Stored items from a collection:
+++++

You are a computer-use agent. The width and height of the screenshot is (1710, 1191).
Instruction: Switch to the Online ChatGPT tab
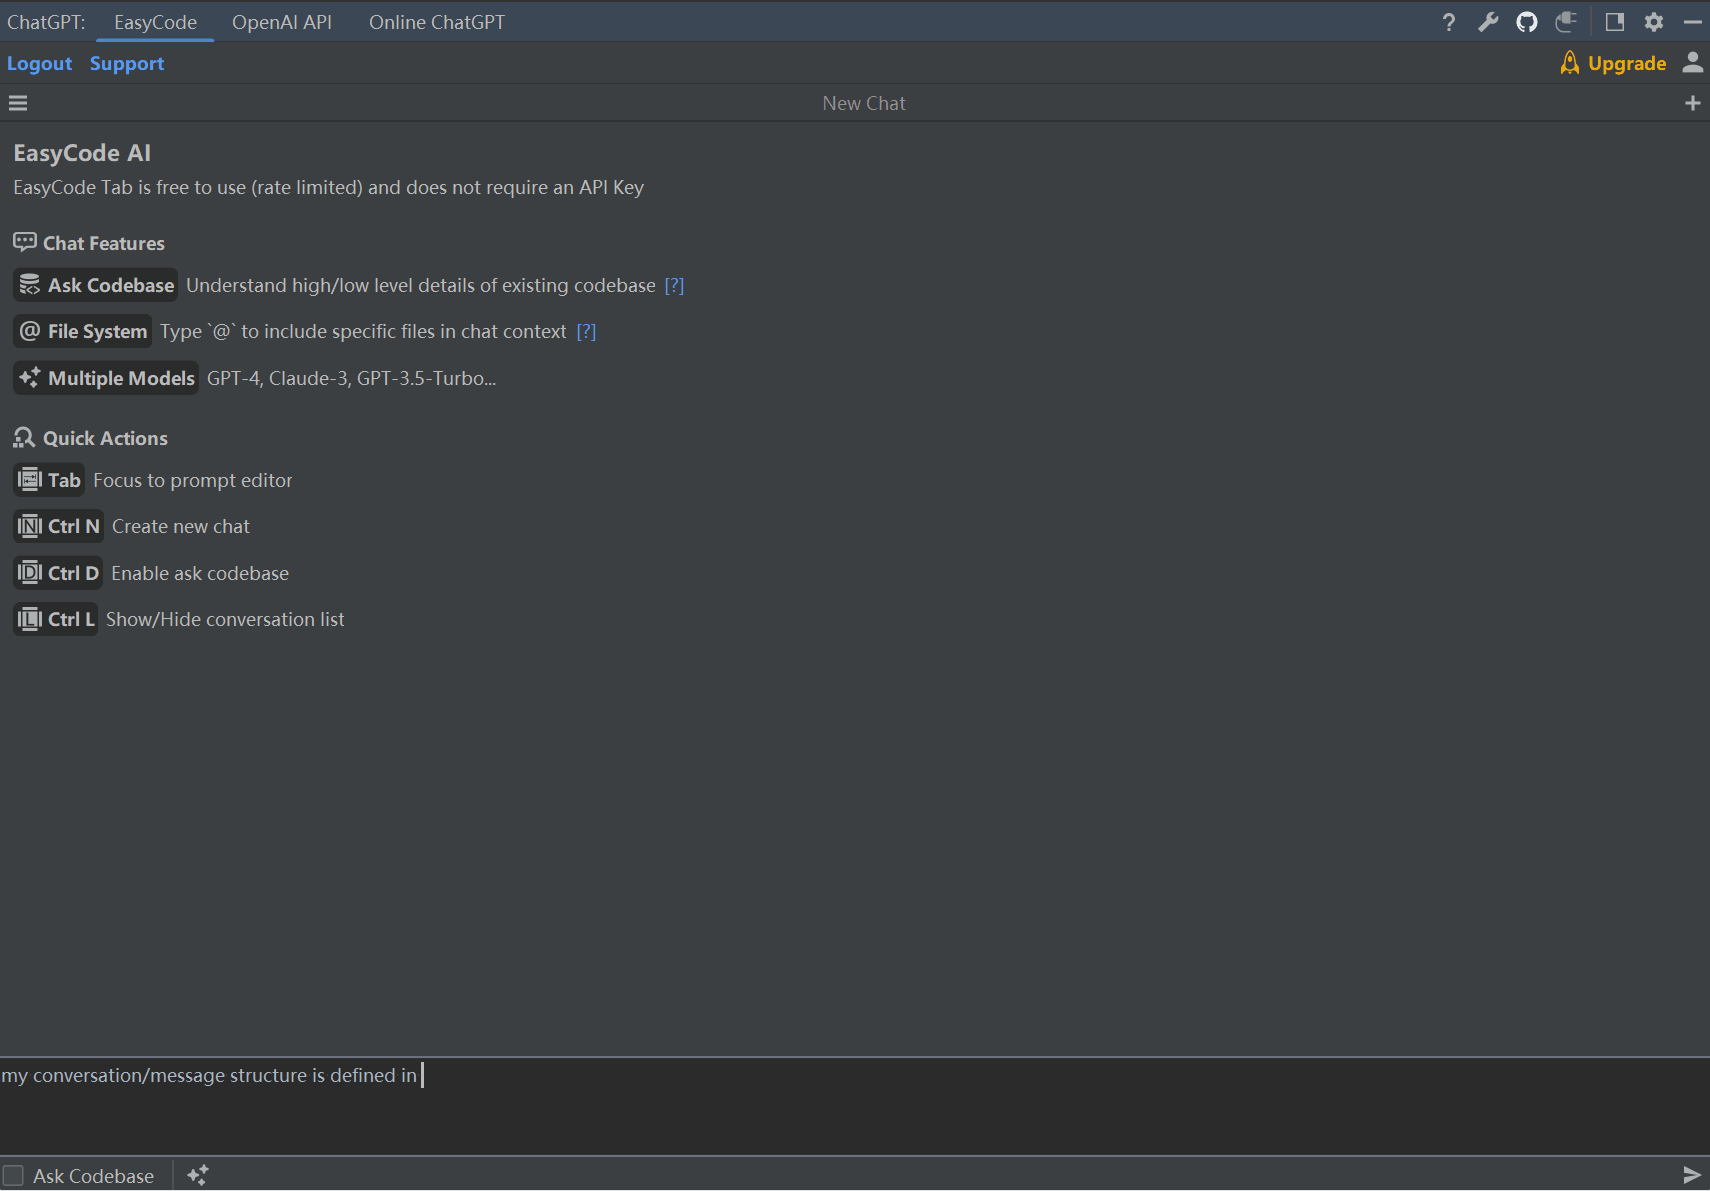(x=436, y=22)
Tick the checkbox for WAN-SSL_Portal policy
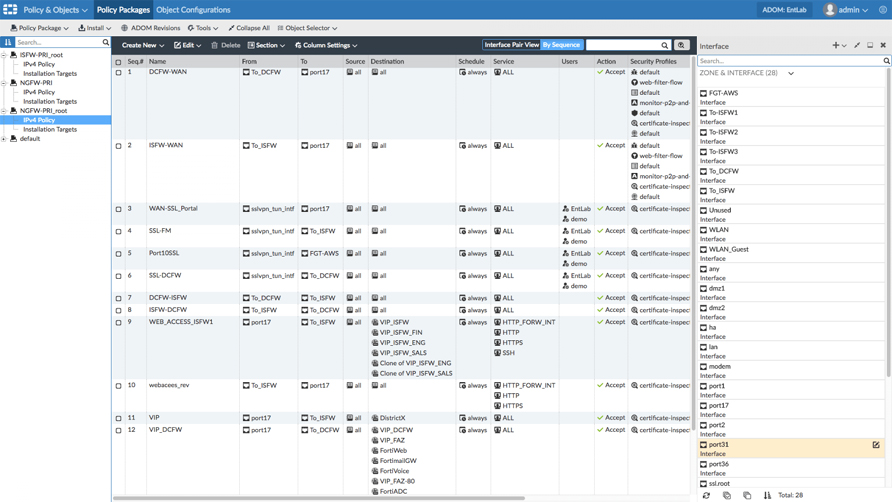This screenshot has height=502, width=892. point(119,210)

+++++

Activity: No pictures go in the copy. Retype exactly the lines from the one with "Instruction: Switch to the Online ChatGPT tab" through the last line of the entries above, both included, and nothing more.

Task result:
Instruction: Switch to the Online ChatGPT tab
(x=436, y=22)
Tick the checkbox for WAN-SSL_Portal policy
This screenshot has height=502, width=892. point(119,210)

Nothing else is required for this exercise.